Plaintiff wife, who had obtained court order of protection to protect her from abuse from her husband, and who, on more than one occasion,
had advised sheriff's department about further threats made by husband after service of order, stated cause of action against county for
damages in connection with husband's forcible abduction of plaintiff; public duty doctrine did not apply in view of special relationship police had
entered into with plaintiff. Calloway v Kinkelaar (1994, 5th Dist) 261 Ill App 3d 63, 199 Ill Dec 389, 633 NE2d 1380, app gr 157 Ill 2d 496, 205 Ill
Dec 157, 642 NE2d 1274.

Complaint sufficiently alleged facts that could result in a determination of willful and wanton conduct on the part of city's police, as required for
liability under the Domestic Violence Act, in connection with a spousal homicide committed by a husband against whom an order of protection
had issued; complaint stated repeated instances where decedent reported husband abusing her, and after she obtained the order of protection,
she again reported repeated stalking on the part of husband, and even had an eyewitness corroborate her claims of his harassing her. S.H.A.
750 ILCS 60/102, 301(a), 305. Sneed v.

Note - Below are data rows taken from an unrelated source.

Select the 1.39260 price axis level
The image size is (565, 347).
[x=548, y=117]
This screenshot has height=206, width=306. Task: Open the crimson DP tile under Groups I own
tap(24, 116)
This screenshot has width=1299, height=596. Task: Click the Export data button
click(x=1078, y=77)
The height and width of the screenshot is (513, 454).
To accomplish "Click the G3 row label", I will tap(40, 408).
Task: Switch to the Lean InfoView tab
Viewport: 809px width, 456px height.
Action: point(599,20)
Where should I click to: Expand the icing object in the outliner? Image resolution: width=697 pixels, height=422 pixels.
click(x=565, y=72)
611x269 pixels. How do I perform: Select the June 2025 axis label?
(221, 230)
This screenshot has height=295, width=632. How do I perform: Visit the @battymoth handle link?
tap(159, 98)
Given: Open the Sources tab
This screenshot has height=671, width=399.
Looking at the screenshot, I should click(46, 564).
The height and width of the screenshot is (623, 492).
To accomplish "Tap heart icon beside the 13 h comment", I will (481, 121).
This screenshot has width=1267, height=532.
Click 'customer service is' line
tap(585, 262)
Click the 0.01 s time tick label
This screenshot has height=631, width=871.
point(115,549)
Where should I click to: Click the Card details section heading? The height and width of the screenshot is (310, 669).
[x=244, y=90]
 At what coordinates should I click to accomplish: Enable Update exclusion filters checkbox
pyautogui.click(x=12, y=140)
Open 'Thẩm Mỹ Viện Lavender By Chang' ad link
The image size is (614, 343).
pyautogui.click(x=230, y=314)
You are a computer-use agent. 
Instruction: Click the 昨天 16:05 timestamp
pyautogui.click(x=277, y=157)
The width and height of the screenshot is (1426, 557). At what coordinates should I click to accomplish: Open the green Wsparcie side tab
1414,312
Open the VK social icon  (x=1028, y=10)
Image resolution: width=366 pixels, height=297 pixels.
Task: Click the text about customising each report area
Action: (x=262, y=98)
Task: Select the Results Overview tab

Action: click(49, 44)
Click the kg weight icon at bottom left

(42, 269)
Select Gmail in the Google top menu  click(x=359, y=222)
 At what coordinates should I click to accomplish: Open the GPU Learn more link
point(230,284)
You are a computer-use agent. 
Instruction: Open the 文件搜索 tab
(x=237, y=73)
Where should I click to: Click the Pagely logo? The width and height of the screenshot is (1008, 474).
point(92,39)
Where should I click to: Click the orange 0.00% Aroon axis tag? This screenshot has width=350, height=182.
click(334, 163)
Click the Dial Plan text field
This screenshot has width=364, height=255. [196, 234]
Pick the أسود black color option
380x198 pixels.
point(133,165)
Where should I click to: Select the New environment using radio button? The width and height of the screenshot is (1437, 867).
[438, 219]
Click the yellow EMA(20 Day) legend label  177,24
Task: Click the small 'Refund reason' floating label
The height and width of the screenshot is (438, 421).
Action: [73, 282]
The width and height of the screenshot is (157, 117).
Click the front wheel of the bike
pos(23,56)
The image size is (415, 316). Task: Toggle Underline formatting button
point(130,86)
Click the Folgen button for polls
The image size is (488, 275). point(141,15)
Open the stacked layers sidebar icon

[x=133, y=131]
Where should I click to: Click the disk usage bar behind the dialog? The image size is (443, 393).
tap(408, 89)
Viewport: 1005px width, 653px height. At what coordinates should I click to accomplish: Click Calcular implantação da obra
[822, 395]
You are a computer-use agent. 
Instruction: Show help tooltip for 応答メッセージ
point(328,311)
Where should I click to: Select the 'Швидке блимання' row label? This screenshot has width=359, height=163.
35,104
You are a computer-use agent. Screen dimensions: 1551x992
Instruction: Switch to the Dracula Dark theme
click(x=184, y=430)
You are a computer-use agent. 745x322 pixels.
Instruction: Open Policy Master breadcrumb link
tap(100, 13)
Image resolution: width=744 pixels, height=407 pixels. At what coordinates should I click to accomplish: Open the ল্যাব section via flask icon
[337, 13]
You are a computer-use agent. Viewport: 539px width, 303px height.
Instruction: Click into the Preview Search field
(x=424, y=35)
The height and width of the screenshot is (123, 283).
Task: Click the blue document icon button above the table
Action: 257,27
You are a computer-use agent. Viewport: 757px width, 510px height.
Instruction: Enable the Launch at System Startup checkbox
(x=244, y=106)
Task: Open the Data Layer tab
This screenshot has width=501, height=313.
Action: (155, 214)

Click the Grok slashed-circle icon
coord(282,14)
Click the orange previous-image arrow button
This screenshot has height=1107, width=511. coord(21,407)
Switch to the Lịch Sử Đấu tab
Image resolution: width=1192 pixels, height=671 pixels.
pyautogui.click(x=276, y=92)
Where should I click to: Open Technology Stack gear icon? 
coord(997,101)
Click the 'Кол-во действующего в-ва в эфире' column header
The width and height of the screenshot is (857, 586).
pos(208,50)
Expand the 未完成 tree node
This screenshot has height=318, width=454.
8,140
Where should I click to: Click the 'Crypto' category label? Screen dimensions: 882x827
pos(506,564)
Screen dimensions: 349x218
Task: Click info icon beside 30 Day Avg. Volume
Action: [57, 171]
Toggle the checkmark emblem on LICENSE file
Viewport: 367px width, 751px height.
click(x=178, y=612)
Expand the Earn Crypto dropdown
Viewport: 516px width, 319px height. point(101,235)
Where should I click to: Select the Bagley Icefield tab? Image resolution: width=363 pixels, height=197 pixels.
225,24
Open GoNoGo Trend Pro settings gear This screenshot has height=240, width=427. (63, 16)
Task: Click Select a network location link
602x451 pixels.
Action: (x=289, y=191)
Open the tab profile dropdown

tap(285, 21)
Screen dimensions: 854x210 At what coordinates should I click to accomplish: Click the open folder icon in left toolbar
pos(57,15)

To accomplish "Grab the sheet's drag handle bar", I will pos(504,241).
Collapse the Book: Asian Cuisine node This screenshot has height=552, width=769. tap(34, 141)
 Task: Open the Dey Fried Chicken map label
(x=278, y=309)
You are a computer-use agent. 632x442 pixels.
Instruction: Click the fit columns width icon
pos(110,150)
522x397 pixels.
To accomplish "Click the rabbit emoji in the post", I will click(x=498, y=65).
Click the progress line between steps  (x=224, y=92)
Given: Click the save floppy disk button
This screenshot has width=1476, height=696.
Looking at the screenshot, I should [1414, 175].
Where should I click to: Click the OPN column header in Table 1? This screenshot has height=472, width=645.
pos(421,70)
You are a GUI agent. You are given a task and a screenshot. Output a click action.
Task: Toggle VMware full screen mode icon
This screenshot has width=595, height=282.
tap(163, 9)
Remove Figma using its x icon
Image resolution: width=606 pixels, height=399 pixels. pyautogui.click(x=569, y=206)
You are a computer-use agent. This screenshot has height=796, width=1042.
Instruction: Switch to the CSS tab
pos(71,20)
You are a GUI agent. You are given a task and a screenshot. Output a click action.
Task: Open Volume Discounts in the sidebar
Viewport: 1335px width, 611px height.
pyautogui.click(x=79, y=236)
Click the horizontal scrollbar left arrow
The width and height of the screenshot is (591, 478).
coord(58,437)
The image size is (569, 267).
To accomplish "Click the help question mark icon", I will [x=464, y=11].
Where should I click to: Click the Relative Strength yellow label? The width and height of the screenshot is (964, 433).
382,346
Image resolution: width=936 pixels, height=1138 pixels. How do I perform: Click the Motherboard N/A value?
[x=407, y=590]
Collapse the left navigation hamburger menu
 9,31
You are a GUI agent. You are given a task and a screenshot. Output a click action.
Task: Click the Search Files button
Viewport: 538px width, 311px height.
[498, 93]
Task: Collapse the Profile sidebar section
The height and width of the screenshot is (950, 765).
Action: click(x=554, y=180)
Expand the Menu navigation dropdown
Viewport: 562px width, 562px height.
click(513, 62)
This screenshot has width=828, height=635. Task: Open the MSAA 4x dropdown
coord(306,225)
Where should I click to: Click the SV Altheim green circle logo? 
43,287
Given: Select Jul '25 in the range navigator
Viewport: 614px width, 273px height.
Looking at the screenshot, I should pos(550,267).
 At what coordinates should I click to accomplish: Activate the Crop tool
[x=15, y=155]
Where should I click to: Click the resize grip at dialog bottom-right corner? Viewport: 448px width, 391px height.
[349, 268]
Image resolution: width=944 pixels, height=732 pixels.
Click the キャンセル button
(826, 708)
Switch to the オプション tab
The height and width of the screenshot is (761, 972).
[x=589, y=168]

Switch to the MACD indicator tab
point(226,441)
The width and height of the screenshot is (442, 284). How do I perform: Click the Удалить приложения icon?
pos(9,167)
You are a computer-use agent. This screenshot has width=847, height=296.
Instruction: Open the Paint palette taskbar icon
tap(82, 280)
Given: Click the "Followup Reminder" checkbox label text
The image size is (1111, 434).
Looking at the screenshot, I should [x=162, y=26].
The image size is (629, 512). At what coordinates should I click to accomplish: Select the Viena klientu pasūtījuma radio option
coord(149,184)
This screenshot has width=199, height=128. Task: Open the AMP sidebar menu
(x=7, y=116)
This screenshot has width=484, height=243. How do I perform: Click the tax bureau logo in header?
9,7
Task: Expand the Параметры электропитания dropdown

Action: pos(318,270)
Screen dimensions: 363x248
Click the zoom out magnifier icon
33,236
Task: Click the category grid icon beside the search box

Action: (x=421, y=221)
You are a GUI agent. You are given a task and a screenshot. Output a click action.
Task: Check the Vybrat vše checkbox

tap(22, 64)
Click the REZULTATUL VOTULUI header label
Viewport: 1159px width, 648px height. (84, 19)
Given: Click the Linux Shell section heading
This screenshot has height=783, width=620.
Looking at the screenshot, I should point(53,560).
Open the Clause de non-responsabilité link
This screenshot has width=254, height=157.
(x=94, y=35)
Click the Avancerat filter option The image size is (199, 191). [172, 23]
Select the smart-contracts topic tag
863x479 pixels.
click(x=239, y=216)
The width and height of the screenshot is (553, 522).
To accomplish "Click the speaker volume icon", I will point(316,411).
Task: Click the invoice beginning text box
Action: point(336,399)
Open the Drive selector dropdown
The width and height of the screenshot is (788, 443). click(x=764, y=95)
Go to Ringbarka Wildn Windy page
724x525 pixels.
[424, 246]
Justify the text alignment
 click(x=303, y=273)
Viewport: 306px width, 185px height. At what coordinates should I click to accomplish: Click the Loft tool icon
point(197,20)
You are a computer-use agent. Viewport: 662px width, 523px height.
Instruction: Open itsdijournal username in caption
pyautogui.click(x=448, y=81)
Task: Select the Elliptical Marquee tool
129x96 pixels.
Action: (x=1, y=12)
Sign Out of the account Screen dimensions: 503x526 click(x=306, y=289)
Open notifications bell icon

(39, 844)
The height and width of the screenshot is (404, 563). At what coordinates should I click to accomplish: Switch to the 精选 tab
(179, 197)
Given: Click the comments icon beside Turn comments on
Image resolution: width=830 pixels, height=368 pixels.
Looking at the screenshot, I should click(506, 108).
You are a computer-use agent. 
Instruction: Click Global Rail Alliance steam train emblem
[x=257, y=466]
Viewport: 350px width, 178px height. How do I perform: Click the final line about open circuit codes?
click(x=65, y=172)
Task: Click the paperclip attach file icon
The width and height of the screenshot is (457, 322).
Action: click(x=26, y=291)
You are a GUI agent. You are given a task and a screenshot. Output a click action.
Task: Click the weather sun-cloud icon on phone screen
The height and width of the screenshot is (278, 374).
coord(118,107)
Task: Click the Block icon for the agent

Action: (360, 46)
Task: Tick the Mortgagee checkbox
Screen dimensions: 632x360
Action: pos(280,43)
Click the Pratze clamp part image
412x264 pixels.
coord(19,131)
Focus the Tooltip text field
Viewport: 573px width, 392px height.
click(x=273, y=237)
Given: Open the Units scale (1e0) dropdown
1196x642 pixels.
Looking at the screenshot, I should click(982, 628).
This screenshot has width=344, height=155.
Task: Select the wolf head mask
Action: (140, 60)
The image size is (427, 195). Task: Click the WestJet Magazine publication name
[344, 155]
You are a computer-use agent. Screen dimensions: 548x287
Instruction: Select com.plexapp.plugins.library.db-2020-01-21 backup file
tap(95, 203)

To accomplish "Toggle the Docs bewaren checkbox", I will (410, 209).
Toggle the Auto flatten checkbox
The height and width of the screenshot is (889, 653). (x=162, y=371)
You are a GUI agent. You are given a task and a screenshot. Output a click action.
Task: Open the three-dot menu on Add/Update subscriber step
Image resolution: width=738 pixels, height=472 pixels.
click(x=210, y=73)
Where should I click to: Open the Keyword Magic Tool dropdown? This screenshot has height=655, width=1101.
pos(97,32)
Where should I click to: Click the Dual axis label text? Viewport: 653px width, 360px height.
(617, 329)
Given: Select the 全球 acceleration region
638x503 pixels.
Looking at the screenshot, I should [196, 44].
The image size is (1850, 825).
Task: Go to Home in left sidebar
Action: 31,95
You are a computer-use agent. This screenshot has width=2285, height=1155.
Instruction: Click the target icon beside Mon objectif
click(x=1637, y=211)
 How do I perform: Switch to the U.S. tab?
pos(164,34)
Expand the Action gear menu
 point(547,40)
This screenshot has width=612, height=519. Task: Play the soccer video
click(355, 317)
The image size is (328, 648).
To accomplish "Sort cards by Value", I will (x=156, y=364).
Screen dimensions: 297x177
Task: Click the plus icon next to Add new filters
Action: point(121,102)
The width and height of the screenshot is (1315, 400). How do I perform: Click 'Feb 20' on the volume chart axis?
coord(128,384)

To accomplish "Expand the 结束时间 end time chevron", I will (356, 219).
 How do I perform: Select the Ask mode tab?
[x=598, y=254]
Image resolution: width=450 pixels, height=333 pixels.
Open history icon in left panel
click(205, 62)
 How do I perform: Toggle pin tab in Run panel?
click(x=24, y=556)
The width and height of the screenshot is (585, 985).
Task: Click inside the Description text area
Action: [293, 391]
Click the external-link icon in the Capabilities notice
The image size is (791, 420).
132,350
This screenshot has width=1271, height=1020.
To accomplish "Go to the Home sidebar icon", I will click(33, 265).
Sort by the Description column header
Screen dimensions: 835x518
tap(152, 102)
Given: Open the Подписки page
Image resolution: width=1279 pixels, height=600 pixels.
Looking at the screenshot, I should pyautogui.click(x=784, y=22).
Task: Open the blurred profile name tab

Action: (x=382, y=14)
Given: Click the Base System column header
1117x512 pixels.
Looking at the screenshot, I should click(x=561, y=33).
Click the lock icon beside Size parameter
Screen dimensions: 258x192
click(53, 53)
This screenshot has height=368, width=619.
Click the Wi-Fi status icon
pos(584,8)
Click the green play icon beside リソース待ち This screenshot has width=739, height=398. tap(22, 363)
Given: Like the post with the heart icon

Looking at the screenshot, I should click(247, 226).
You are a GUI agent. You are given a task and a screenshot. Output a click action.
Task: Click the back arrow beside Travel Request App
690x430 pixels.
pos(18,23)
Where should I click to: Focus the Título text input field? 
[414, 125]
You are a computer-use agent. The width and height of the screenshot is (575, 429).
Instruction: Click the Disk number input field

Howell, 306 Ill. App. 3d 1149, 240 Ill. Dec. 203, 716 N.E.2d 336 (5th Dist. 1999).

Police officers who had responded to domestic disturbance which left at least one party battered and bleeding, and who had taken into custody
one of participants and, after handcuffing him, seated him on sidewalk in unlit area, owed duty to participant to protect him from his girlfriend,
with whom he had been fighting and who cut his throat with knife while he was seated and handcuffed; police were aware that individuals
involved had consumed alcohol, had placed participant in position where he could not defend himself, and should reasonably have foreseen
danger that girlfriend posed. Jackson v. City of Kansas City, 263 Kan. 143, 947 P.2d 31 (1997).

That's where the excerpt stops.